■ Work instruction ■
Would you return, word for word, the lines of the data below from the line with "Continue debug button" through the line with "Task: Click the Outliner settings gear icon", and no others?

■ Source records ■

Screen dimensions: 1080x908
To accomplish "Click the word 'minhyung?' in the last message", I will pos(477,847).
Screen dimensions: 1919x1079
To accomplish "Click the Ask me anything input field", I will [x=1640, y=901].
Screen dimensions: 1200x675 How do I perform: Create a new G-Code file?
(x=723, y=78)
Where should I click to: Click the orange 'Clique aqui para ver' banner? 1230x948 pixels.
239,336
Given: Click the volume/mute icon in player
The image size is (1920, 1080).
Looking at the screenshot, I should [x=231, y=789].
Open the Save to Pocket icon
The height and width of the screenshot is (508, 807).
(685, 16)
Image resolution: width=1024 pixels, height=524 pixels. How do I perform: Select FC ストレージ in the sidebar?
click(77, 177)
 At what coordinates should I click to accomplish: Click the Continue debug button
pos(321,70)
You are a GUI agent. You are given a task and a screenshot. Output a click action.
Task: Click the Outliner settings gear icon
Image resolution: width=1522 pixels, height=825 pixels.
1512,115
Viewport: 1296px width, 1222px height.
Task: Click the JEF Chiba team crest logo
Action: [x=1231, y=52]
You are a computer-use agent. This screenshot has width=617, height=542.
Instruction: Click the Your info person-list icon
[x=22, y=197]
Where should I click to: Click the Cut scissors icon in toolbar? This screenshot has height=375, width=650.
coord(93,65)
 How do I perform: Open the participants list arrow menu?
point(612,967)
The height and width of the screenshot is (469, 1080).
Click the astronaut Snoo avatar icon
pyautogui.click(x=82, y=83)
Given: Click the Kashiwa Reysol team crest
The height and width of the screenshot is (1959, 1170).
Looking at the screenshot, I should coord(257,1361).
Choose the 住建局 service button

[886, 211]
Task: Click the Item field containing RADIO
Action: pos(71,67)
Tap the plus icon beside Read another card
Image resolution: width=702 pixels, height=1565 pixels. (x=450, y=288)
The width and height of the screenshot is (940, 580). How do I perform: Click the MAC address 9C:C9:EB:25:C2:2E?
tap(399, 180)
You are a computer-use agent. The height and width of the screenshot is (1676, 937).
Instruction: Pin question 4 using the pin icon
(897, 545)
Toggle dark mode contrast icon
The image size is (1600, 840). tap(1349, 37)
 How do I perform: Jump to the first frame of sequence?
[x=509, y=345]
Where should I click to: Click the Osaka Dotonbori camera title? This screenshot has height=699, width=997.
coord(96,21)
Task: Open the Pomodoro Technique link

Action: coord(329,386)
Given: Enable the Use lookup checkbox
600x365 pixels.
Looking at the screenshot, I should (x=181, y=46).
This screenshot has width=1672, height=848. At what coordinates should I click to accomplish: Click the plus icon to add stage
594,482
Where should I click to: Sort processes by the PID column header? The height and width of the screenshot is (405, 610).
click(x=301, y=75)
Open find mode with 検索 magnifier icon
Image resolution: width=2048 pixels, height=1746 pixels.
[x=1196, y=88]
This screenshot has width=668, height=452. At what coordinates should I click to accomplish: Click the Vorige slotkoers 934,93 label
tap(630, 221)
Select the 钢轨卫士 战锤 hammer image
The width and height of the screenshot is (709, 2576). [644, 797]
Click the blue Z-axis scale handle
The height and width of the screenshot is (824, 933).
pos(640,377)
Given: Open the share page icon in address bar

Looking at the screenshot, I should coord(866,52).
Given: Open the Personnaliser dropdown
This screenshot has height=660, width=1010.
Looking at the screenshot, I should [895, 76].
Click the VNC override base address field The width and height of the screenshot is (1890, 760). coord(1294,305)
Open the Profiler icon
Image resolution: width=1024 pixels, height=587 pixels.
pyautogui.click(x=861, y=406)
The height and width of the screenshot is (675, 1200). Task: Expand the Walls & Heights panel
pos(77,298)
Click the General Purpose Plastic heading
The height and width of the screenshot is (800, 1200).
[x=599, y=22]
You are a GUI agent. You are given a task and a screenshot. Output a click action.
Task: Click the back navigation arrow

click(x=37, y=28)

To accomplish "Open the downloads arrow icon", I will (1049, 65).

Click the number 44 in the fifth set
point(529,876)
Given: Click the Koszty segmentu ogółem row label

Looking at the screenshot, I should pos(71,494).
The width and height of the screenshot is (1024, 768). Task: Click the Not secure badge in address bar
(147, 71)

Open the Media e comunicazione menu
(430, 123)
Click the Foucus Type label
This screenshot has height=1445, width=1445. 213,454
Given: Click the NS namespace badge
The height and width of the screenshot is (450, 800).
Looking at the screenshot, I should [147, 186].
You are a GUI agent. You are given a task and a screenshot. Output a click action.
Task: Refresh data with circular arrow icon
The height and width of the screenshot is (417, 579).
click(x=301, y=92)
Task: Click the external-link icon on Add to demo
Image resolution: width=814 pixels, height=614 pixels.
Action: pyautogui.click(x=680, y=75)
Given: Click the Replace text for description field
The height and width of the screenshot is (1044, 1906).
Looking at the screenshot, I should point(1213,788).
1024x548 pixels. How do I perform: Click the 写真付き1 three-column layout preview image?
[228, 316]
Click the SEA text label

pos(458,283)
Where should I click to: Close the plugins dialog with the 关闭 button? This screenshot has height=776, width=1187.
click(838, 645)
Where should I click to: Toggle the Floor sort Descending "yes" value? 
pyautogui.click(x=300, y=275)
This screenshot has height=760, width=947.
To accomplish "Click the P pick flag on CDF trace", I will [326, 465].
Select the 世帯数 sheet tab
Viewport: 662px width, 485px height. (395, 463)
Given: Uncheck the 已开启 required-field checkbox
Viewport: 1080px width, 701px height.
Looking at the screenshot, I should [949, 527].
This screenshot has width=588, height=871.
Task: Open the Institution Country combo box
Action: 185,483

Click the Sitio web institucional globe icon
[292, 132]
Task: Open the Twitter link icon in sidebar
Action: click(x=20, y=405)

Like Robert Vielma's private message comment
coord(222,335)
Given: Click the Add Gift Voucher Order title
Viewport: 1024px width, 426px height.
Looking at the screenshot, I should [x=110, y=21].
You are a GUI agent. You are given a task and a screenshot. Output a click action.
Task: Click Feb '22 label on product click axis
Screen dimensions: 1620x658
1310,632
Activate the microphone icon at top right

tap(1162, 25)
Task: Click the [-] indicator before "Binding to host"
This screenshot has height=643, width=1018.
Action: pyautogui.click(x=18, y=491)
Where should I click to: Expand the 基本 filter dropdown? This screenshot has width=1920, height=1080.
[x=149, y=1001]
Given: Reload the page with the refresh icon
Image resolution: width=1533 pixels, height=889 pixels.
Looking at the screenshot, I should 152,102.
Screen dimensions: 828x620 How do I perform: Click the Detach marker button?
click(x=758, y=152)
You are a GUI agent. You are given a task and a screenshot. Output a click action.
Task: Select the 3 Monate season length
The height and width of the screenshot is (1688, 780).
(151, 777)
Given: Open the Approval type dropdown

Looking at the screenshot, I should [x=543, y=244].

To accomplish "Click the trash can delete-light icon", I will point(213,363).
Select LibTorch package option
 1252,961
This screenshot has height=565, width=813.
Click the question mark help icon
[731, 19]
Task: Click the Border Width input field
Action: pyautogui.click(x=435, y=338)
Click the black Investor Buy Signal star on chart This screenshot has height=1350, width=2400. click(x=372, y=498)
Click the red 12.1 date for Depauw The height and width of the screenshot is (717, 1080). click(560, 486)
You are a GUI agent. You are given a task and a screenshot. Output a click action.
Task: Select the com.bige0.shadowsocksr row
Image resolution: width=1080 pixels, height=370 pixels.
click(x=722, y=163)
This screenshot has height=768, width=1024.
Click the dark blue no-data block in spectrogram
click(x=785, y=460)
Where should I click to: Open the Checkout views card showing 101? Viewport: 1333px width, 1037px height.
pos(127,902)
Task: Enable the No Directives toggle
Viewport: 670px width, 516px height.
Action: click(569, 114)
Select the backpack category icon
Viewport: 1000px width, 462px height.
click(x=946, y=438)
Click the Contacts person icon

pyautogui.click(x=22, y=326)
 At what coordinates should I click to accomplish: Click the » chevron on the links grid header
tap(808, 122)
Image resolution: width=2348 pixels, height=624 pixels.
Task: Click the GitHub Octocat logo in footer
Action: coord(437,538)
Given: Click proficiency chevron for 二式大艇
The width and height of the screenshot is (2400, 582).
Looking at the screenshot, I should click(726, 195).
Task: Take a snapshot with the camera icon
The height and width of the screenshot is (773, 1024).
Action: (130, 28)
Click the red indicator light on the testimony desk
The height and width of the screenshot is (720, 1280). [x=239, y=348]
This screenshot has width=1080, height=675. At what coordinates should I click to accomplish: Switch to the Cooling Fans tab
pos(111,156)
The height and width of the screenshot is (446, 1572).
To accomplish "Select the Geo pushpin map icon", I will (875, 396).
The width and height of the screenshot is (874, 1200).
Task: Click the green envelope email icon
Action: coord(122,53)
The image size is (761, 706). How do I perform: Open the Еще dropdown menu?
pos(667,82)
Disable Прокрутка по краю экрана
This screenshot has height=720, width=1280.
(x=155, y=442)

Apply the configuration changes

■ Reply to the task ■
 At what coordinates should I click to accomplish: Click the Continue debug button
pos(321,70)
You are a GUI agent. You are given a task and a screenshot. Output a click action.
Task: Click the Outliner settings gear icon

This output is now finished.